You Make the Call
After
waiting all afternoon for a scheduled appearance from a contractor
who never showed or called, I called the contractor's office. After
being put on hold for a few moments, I was told the contractor was on
the road. She would beep him to call me. Twenty minutes later he
called. He offered no explanation for missing the appointment and
only said it was too late today; he'd try to make it tomorrow. Too
bad, but I won't be here tomorrow.
He had
a cell phone and my telephone number. If he had called earlier to
inform me there would be a delay or change in plans, I could have
changed my plans too. Waiting all afternoon for a no-show used all
my time.
I was
in the service business twice, so to speak.

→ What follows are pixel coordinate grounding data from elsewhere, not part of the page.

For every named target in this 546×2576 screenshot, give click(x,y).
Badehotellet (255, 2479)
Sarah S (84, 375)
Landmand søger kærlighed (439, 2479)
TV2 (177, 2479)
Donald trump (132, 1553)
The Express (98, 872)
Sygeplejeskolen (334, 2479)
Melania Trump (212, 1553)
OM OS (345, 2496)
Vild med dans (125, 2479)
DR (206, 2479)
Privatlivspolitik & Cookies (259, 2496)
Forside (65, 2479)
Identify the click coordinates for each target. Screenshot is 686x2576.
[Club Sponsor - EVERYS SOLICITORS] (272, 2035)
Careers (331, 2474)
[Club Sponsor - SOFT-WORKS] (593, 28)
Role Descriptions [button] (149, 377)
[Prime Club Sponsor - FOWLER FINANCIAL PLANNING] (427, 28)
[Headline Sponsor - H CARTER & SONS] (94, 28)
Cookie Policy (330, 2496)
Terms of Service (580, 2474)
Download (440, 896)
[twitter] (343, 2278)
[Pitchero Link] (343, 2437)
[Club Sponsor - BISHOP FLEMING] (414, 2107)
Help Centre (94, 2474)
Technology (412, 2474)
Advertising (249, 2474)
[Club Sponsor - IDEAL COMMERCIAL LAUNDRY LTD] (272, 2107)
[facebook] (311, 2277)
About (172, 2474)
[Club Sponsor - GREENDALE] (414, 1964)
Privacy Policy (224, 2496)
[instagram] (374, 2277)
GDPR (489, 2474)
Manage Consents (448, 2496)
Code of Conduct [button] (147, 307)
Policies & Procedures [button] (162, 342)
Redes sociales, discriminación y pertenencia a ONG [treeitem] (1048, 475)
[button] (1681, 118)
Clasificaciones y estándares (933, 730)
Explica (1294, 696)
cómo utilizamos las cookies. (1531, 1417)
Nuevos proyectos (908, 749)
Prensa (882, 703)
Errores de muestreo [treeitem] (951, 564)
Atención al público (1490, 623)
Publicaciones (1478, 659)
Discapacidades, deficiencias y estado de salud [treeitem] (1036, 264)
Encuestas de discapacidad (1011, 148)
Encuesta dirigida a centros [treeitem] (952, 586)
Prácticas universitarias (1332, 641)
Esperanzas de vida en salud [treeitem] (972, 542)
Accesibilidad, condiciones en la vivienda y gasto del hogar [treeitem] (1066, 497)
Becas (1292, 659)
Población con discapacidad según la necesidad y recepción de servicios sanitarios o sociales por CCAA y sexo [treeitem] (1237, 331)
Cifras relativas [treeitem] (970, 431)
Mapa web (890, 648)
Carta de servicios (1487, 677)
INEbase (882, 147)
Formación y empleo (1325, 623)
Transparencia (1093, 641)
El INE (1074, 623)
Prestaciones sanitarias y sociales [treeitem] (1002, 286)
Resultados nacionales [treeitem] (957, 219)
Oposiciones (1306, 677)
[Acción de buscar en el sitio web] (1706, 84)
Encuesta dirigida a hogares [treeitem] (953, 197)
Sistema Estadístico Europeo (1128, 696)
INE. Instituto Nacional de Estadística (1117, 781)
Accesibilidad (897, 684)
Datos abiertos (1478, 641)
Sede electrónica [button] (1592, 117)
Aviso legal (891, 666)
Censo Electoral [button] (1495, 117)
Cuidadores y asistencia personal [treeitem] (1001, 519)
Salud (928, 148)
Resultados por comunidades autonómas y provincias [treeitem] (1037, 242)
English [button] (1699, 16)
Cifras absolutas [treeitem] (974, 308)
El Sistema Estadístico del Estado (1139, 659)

I spent eight years as a
technician in the Air Force, where quality control insured the work
ethic, in case you didn't have one to start with.
I then worked for many
years with one of the best service organizations in the world. Not
surprisingly, our first concern was customer satisfaction. We
sent annual satisfaction surveys to all our customers) and any less
than-satisfactory response required a management visit to find out
why. Invariably, the prime complaint was lack of
communication. We worked under a two-hour
response time to our customers. A return phone call to a customer as
soon as the service call came in was one of the prime performance
appraisal items. A change in plans meant we would call the waiting
customer again. Plans change
continuously. It isn't surprising for a new part to be defective or
to discover problems deeper than first
encountered. Even accidents and weather will interfere with a service
schedule; anyone who has ever been in business will testify to this.
Most
customers understand the service environment and will work with
problems affecting service, especially if the call isn't urgent. But
if service is impaired because someone is trying to print the
payroll, that's a different matter. Customers expect the response to
a service call to reflect the urgency of their problem.
If you
get diverted by a priority call, you still need to call the customers
you have committed to and tell them there is a change in schedule. If
you can't call them all, have someone else make the calls.
Don't let customers hang.
It will ruin your business, even if you are the
only one in town today that knows how to fix whatever is broken.
Somebody will pick up the excess, and if they give better service
than you, they will take away your business.
It
takes communication to work, and in this day where everyone has a
cell phone and a pager, not calling your customer is a sign of poor,
unacceptable service. If you fail to call, you will have an irate
customer, instead of a loyal one. It is such an easy problem to fix.